En URSS, sous Staline, dans un contexte de purges politiques, de nombreux espérantistes soviétiques sont arrêtés, envoyés au goulag ou exécutés. On les soupçonne de collaboration avec l’étranger, car l’espéranto permettait de communiquer avec des personnes hors du pays. En 1937, l’Union soviétique des espérantistes est dissoute.
En Espagne, sous la dictature de Franco, l’utilisation publique de l’espéranto est également restreinte, car jugée subversive.

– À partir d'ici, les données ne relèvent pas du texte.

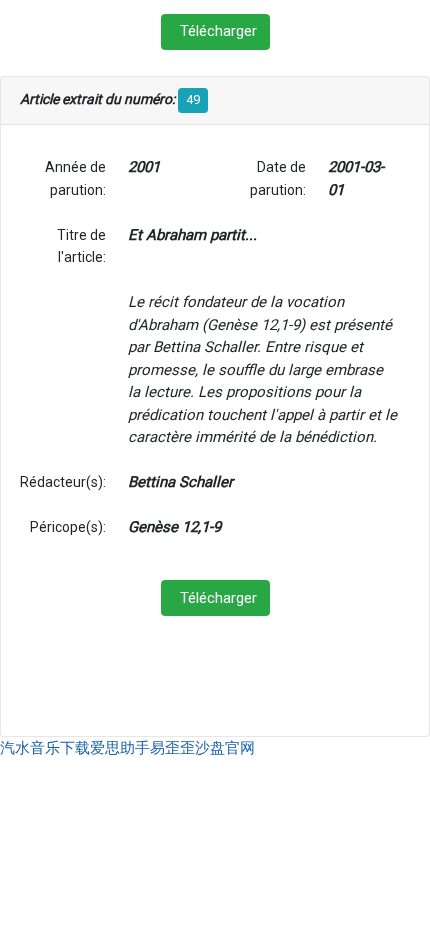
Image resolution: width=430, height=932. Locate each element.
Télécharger (218, 31)
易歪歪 (172, 748)
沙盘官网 (225, 748)
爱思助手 (120, 748)
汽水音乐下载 (45, 748)
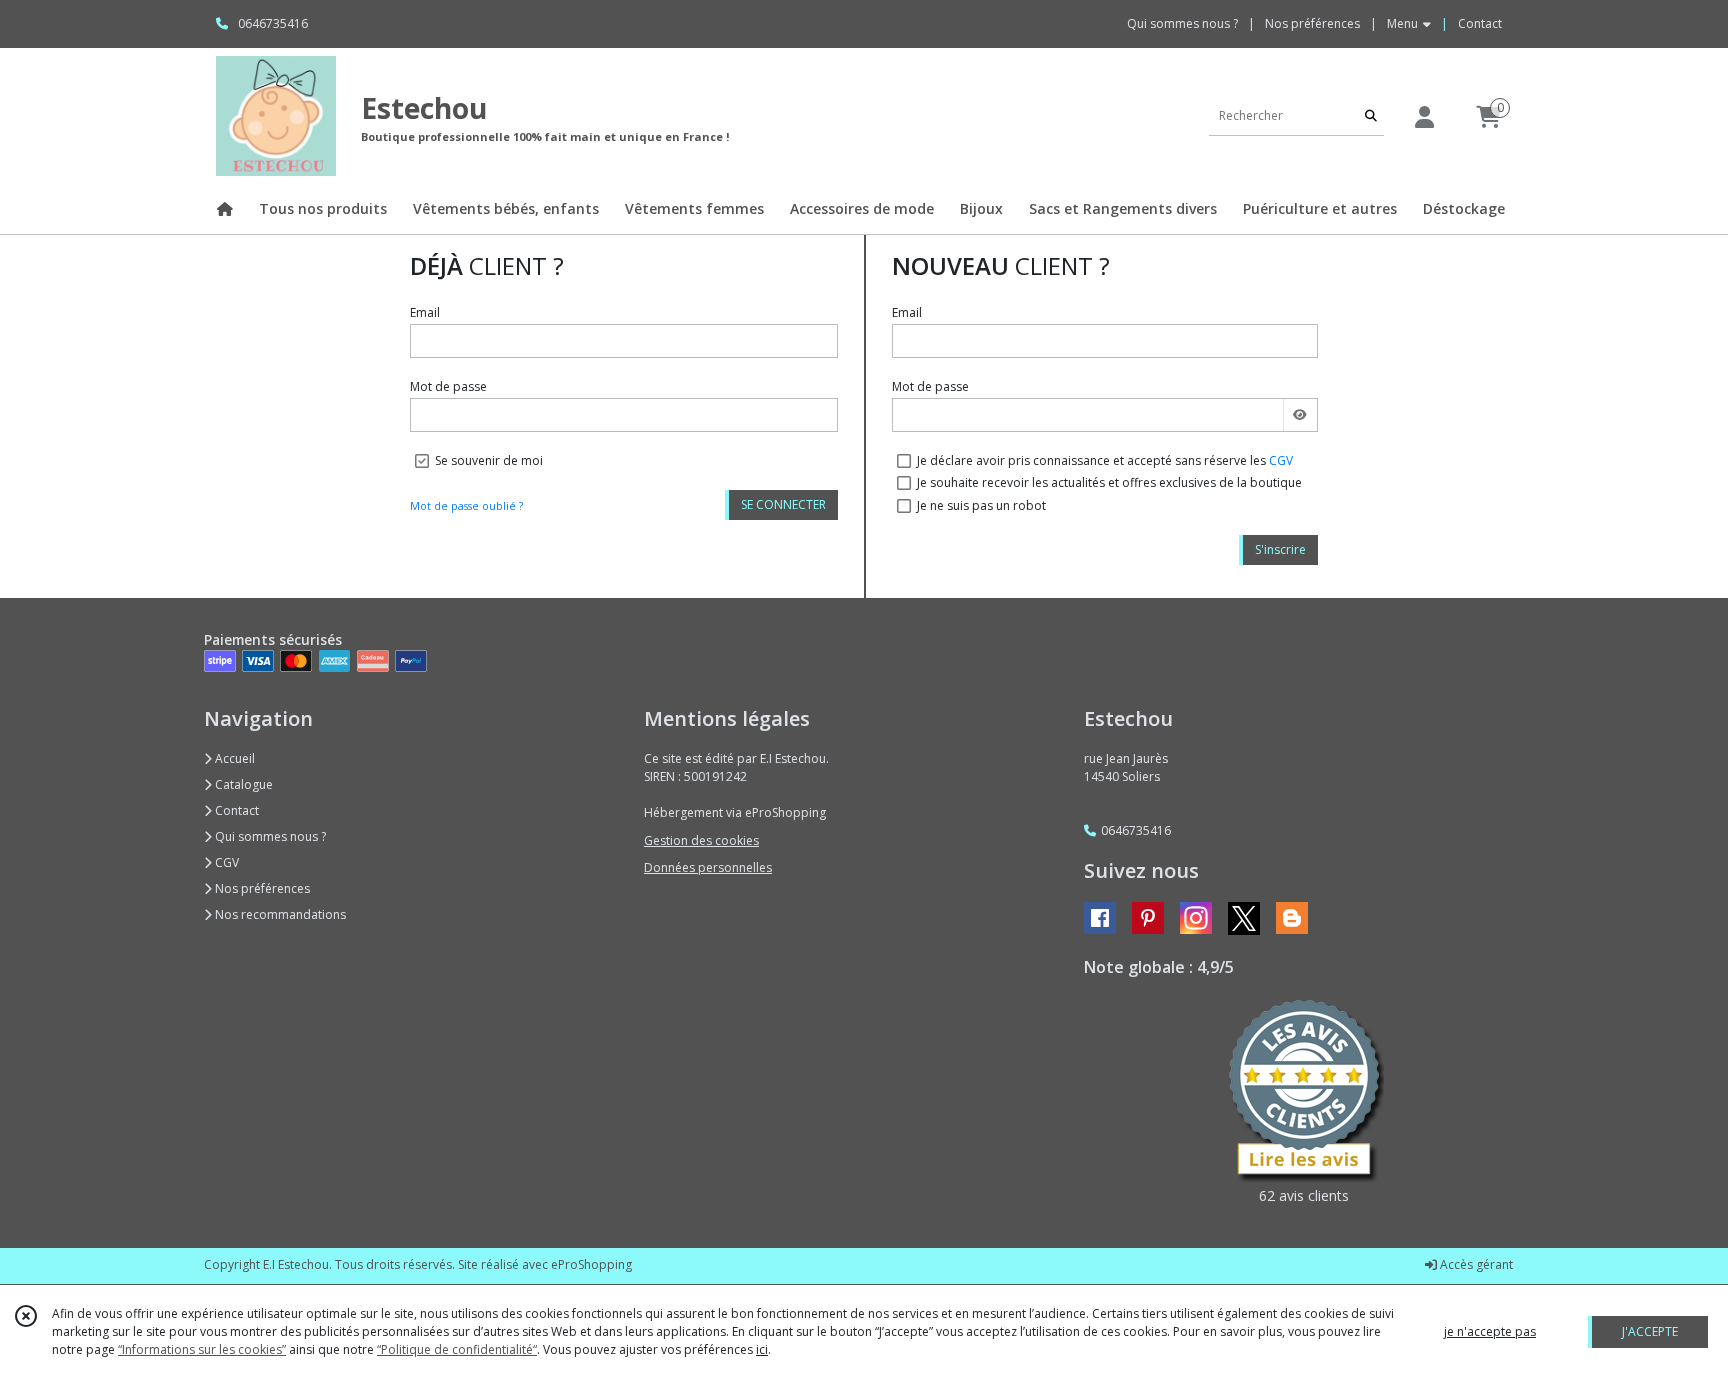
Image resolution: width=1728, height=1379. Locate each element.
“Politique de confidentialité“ (457, 1349)
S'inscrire (1280, 549)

Les mouvements espérantistes sont surveillés.

 

Définitions :

  • Pensée unique = Idée imposée par un pouvoir qui empêche les opinions différentes.
  • Subversif = Qui cherche à renverser un ordre établi.
  • Goulag = Camp de travail soviétique, souvent en Sibérie, pour les prisonniers politiques.

 

 

> Quand l’espéranto unit au lieu de diviser

Heureusement, l’histoire de l’espéranto, c’est aussi celle de projets humains et pacifistes qui ont pu voir le jour grâce à cette langue commune.

Depuis 1905, des congrès mondiaux de l’esperanto réunissent chaque année des milliers de personnes de tous les continents. Ils permettent aux participants d’échanger sans interprète : conférences, concerts, débats, jeux, activités jeunesse… tout se fait en espéranto.
Le premier congrès a eu lieu en France, à Boulogne-sur-Mer, en 1905 (voir photo ci-dessous). La place est devenue la place Zamenhof !
Le congrès de
Helsinki (1969) a accueilli plus de 2000 participants de 60 pays en pleine guerre froide !

 

Premier congrès international de l’Esperanto en 1905 à Boulogne-sur-Mer

 

Boulogne-sur-Mer, statue de Zamenhof

 

Place Zamenhof à Boulogne-sur-Mer

 

Congrès de 1911 à Anvers (Belgique)

 

Après la Seconde Guerre mondiale, des associations espérantistes ont aidé à reconnecter les peuples divisés. Par exemple, l’Association mondiale d’espéranto (Universala Esperanto-Asocio, ou UEA) qui collabore avec l’UNESCO.
Dans les années 1980-1990, des espérantistes ont organisé des échanges culturels et des collectes pour des pays d’Afrique ou d’Europe de l’Est en difficulté, en utilisant l’espéranto pour coordonner les actions à l’échelle internationale.
Des réseaux comme TEJO (Organisation mondiale de jeunesse espérantiste) organisent encore aujourd’hui des campagnes de sensibilisation à l’écologie, à la paix, ou aux droits humains dans plusieurs langues, dont l’espéranto. Leurs membres viennent du monde entier.